PROBLEM TO SOLVE:
Rewrite the listing below, changing each occurrence of "computer-use agent" to "desktop agent" and keeping everything else as it is.

Dataset excerpt:
=-=-=-=-=

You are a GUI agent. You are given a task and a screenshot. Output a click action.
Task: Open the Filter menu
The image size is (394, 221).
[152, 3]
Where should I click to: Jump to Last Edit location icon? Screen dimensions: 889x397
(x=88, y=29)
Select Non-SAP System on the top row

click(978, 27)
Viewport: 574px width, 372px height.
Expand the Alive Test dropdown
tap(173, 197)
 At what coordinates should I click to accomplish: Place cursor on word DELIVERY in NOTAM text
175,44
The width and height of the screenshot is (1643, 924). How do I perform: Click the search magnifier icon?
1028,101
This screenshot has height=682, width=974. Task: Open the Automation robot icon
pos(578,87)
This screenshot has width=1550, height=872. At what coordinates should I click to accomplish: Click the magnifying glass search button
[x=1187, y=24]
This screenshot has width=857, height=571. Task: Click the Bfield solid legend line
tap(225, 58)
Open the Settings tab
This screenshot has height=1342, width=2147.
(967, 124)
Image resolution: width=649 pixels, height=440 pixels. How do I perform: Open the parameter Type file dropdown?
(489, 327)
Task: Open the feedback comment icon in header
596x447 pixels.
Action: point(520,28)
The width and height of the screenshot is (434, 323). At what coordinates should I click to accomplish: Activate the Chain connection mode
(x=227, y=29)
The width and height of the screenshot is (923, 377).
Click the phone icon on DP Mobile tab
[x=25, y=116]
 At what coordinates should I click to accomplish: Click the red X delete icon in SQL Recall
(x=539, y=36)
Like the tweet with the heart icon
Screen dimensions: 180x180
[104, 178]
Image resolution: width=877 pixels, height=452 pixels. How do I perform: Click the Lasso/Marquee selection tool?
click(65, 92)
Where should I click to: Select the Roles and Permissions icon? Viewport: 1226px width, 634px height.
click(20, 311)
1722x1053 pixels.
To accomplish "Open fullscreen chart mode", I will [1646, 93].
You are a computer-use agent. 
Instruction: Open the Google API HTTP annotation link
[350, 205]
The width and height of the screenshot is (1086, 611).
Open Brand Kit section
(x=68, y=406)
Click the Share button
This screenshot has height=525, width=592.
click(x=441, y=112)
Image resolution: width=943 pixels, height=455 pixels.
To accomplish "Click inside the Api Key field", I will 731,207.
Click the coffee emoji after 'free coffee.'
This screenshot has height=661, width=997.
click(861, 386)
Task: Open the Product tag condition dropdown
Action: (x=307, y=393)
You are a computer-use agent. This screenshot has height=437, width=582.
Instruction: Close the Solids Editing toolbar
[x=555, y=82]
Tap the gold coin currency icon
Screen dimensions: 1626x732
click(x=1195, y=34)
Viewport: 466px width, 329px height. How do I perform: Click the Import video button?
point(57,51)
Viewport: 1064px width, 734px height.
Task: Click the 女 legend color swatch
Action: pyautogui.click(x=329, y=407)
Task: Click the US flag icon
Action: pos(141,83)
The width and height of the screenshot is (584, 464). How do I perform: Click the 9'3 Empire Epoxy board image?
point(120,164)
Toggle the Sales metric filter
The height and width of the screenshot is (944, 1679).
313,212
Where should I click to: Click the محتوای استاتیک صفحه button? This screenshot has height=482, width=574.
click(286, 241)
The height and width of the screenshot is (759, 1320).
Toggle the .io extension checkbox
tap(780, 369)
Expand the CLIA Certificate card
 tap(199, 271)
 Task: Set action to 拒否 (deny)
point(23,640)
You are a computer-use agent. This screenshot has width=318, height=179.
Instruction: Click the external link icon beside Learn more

=-=-=-=-=

SOLUTION TO THE EXERCISE:
You are a GUI agent. You are given a task and a screenshot. Output a click action.
Task: Open the Filter menu
The image size is (394, 221).
[152, 3]
Where should I click to: Jump to Last Edit location icon? Screen dimensions: 889x397
(x=88, y=29)
Select Non-SAP System on the top row

click(978, 27)
Viewport: 574px width, 372px height.
Expand the Alive Test dropdown
tap(173, 197)
 At what coordinates should I click to accomplish: Place cursor on word DELIVERY in NOTAM text
175,44
The width and height of the screenshot is (1643, 924). How do I perform: Click the search magnifier icon?
1028,101
This screenshot has height=682, width=974. Task: Open the Automation robot icon
pos(578,87)
This screenshot has width=1550, height=872. At what coordinates should I click to accomplish: Click the magnifying glass search button
[x=1187, y=24]
This screenshot has width=857, height=571. Task: Click the Bfield solid legend line
tap(225, 58)
Open the Settings tab
This screenshot has height=1342, width=2147.
(967, 124)
Image resolution: width=649 pixels, height=440 pixels. How do I perform: Open the parameter Type file dropdown?
(489, 327)
Task: Open the feedback comment icon in header
596x447 pixels.
Action: point(520,28)
The width and height of the screenshot is (434, 323). At what coordinates should I click to accomplish: Activate the Chain connection mode
(x=227, y=29)
The width and height of the screenshot is (923, 377).
Click the phone icon on DP Mobile tab
[x=25, y=116]
 At what coordinates should I click to accomplish: Click the red X delete icon in SQL Recall
(x=539, y=36)
Like the tweet with the heart icon
Screen dimensions: 180x180
[104, 178]
Image resolution: width=877 pixels, height=452 pixels. How do I perform: Click the Lasso/Marquee selection tool?
click(65, 92)
Where should I click to: Select the Roles and Permissions icon? Viewport: 1226px width, 634px height.
click(20, 311)
1722x1053 pixels.
To accomplish "Open fullscreen chart mode", I will [1646, 93].
You are a desktop agent. 
Instruction: Open the Google API HTTP annotation link
[350, 205]
The width and height of the screenshot is (1086, 611).
Open Brand Kit section
(x=68, y=406)
Click the Share button
This screenshot has height=525, width=592.
click(x=441, y=112)
Image resolution: width=943 pixels, height=455 pixels.
To accomplish "Click inside the Api Key field", I will 731,207.
Click the coffee emoji after 'free coffee.'
This screenshot has height=661, width=997.
click(861, 386)
Task: Open the Product tag condition dropdown
Action: (x=307, y=393)
You are a desktop agent. This screenshot has height=437, width=582.
Instruction: Close the Solids Editing toolbar
[x=555, y=82]
Tap the gold coin currency icon
Screen dimensions: 1626x732
click(x=1195, y=34)
Viewport: 466px width, 329px height. How do I perform: Click the Import video button?
point(57,51)
Viewport: 1064px width, 734px height.
Task: Click the 女 legend color swatch
Action: pyautogui.click(x=329, y=407)
Task: Click the US flag icon
Action: pos(141,83)
The width and height of the screenshot is (584, 464). How do I perform: Click the 9'3 Empire Epoxy board image?
point(120,164)
Toggle the Sales metric filter
The height and width of the screenshot is (944, 1679).
313,212
Where should I click to: Click the محتوای استاتیک صفحه button? This screenshot has height=482, width=574.
click(286, 241)
The height and width of the screenshot is (759, 1320).
Toggle the .io extension checkbox
tap(780, 369)
Expand the CLIA Certificate card
 tap(199, 271)
 Task: Set action to 拒否 (deny)
point(23,640)
You are a desktop agent. This screenshot has width=318, height=179.
Instruction: Click the external link icon beside Learn more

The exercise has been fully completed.